Last week I watched A Woman is a Woman by Jean-Luc Godard with ~*my girlfriend*~. I’d watched the movie once in college, back when Netflix had something other than anime and direct-to-dvd-quality original films in their library. At the time I didn’t get it at all. This time around I thought it was great! Sure it’s a bit fluffy and inconsequential, but that’s the point! I’d recommend the movie if you’re looking for something cute, funny, and visually striking (those scenes when they carry the lamp around the apartment are all three in one) but I’d also recommend revisiting a movie that you didn’t get in your twenties and haven’t seen since. Maybe you’ll like it more this time.
Now, onto the five micro reviews. Long time Lamniformes Instagram followers will recognize these from my stories back in late 2020, however they’ve been re-edited and spruced up with links so that you can actually hear the music instead of just taking my word for it.
Channel Orange by Frank Ocean (2012) - R&B
Ok technically, this album is not part of my teenage collection since I bought it after graduating from college. I remember spinning this for the first time during a thunderstorm while drinking a terribly mixed homemade gin & tonic. The album is really, really good. It sounds both retro and very of-its-moment, which I guess in hindsight makes it another kind of retro at this point. It’s an interesting record to revisit knowing how much further “out there” Ocean would go on Blonde.
Burn The Priest by Burn The Priest (1999) - Metal
Definitely not as refined as their later stuff released under the name Lamb of God. In fact I barely played this album when I first bought it. I thought of it mostly as a historical novelty. They really played their asses off on this record though. It’s not hard to imagine why they built up so much hype before the name change. It is a bit one note, but they play that note very well.

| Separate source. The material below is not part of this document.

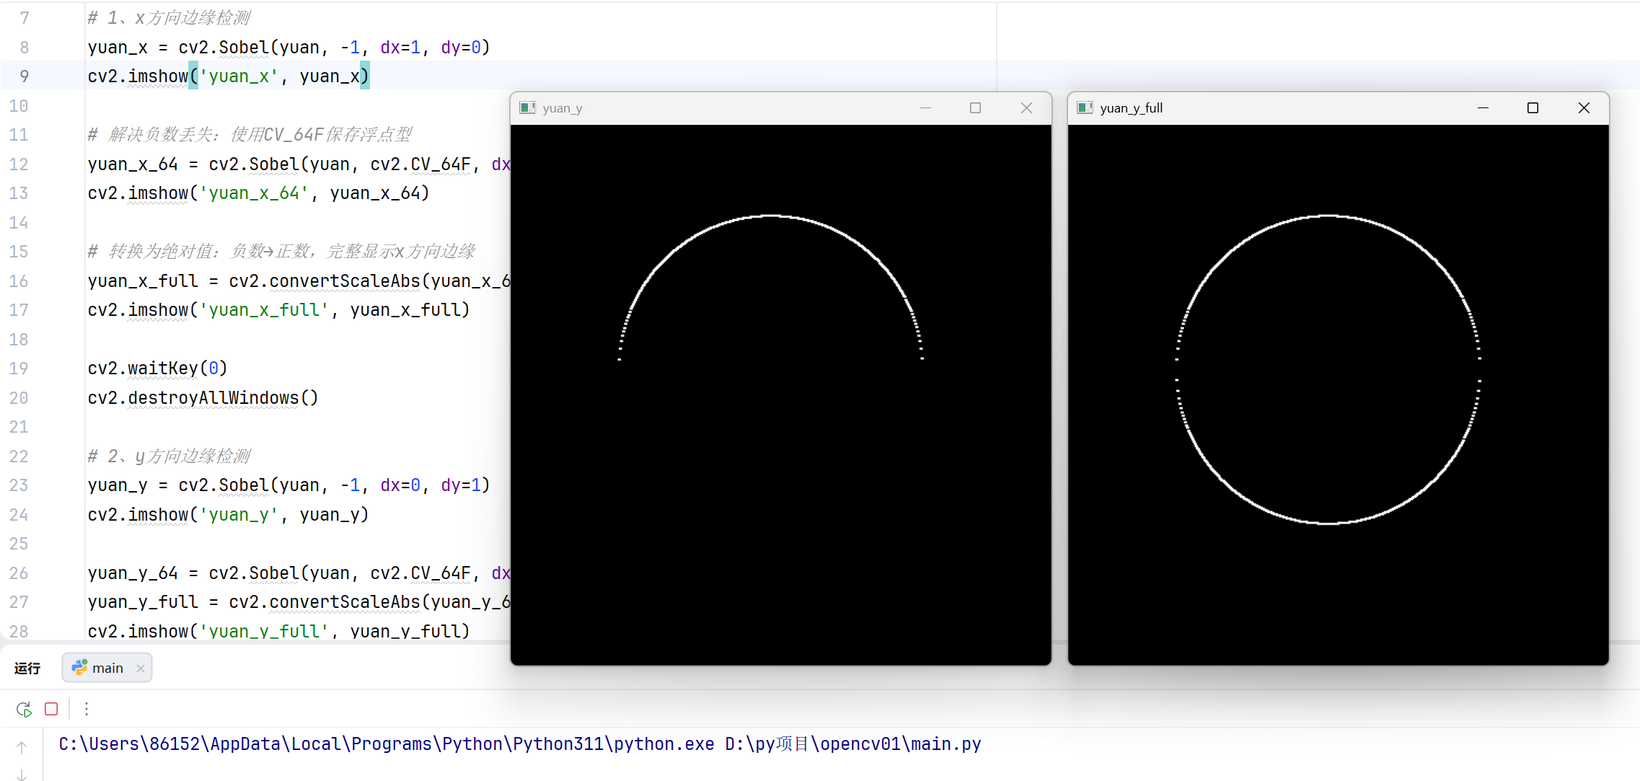Click the 运行 tool window label
Image resolution: width=1640 pixels, height=781 pixels.
pos(27,668)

12:5 by Pain of Salvation (2004) - Progressive Rock
This acoustic live album is only for Pain of Salvation completists, which I certainly was in high school. Can’t say I’d recommend this to anyone not already equally as committed, but for fans it’s a treat to hear how the band reinterpret, rearrange and in some cases combine their songs in this new setting. I love it when bands have fun with their old material, keep it fresh!
Thirteenth Step by A Perfect Circle (2003) - Alternative Rock
I understand why I found this album cool as a dour, self-righteous teen that looked down on drug users, but as an adult I find it way too smarmy and condescending. Those drums sound good though.
Epic by Borknagar (2004) - Black Metal
I bought this based on the suggestion of The Mosh Pit, a MySpace metalhead forum. I dutifully picked it up, listened to it a bunch and then abruptly stopped caring about it. I’m not surprised that it didn’t have much staying power. It has some neat keyboard parts but the songs leave me cold, and not in the way you want from black metal.